This albatross is legendary. The setting and situation couldn’t be better.

You have a hall of fame player playing in the biggest golf tournament in the world. It happened on the final day and this magical shot allowed Sarazen to win.

It was the 1935 Masters. Sarazen was 3 strokes off the lead when he teed off on the par 5 15th hole at Augusta National.

Sarazen hit his drive in the fairway. His second shot was from 235 yards. He decided to hit a 4-wood and when it dropped in the hole he was suddenly tied for the lead!

He went on to win the tournament in a playoff the next day! This was the first albatross ever recorded in a major event.

Male golfer wearing a striped t-shirt swings the club down to hit the golfball.

#2: Andrew Magee’s Hole In One On A Par 4

This one proves that you need a little luck to make an albatross in golf.

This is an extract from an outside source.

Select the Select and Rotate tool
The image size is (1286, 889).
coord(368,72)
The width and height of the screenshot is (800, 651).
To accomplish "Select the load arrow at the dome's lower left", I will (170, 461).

Magee was playing the 17th hole in his first round of the Waste Management Phoenix Open in 2001. This par 4 at TPC Scottsdale is drivable for some players.

Andrew didn’t believe he was long enough to reach the green, so he teed off while the group in front of him was still on the green.

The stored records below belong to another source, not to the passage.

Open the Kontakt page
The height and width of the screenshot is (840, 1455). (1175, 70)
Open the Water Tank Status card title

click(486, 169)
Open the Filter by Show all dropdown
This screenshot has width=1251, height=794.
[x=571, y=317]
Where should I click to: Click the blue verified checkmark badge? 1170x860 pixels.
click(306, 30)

This is when it got crazy. Magee hit his driver well and there was some wind behind him. The ball bounced on the green.

Tom Byrum was in the group in front of him and was standing on the fringe waiting to putt. His putter was resting on the ground.

Amazingly, Magee’s ball bounced off Byrum’s putter and rolled into the hole! Initially, there was confusion about the rules.

There was a discussion with the officials and it was determined that Magee’s shot does count as an albatross! You have to see it to believe it.

Four golfers observe a player taking his shot, standing on a hill.

#3: Tiger’s Epic Albatross!

Since 1996 when Tiger Woods turned professional and did his famous “Hello World” press conference he has been setting records.

It is hard to make a “best of golf” list and not include Tiger. We felt obligated to include his albatross in our top 3.

There is only one problem. He has never made one in a competitive round of golf! Yes, he has made one in a practice round, but never in a tournament.

A truly amazing fact. If Tiger can’t achieve an albatross golf shot in a round, how are you supposed to? Just a reminder to make sure your golf goals are reasonable.

We recommend you document your improvement plan to lower your handicap, but don’t include “make an albatross in golf” on your list.

Instead, stick with working on breaking 100, breaking 90, or breaking 80 for the first time.

A male and female golfer observe their fellow female golfer take her shot.

What Should You Do If You Make An Albatross In Golf?

The odds are stacked against you to achieve your albatross golf goal, but here are some “Dos” and “Don’ts” if you happen to pull it off!

DO: Go crazy! Let out a scream. High-five the rest of your foursome. Celebrate like a hole in one (but you don’t have to buy drinks).

DON’T: Hit that golf ball again. Save it and display it proudly on your mantle. Anytime someone asks you can tell the “story of your albatross”. Find any excuse to tell this story!

DO: Save the scorecard. Get your playing partners to sign it as witnesses. Frame it.

DON’T: Be humble. Tell everyone you know and even some people you don’t know. There is no shame in being proud of your albatross in golf.

DO: Enjoy the moment. Very few golfers ever make an albatross. You are now part of an exclusive club.

DON’T: Expect it to happen again. Think about it this way – you are now leading Tiger 1-0!

Two male golfers carry their bags back to their carts.

Albatrosses Are Hard – What About Holes In One?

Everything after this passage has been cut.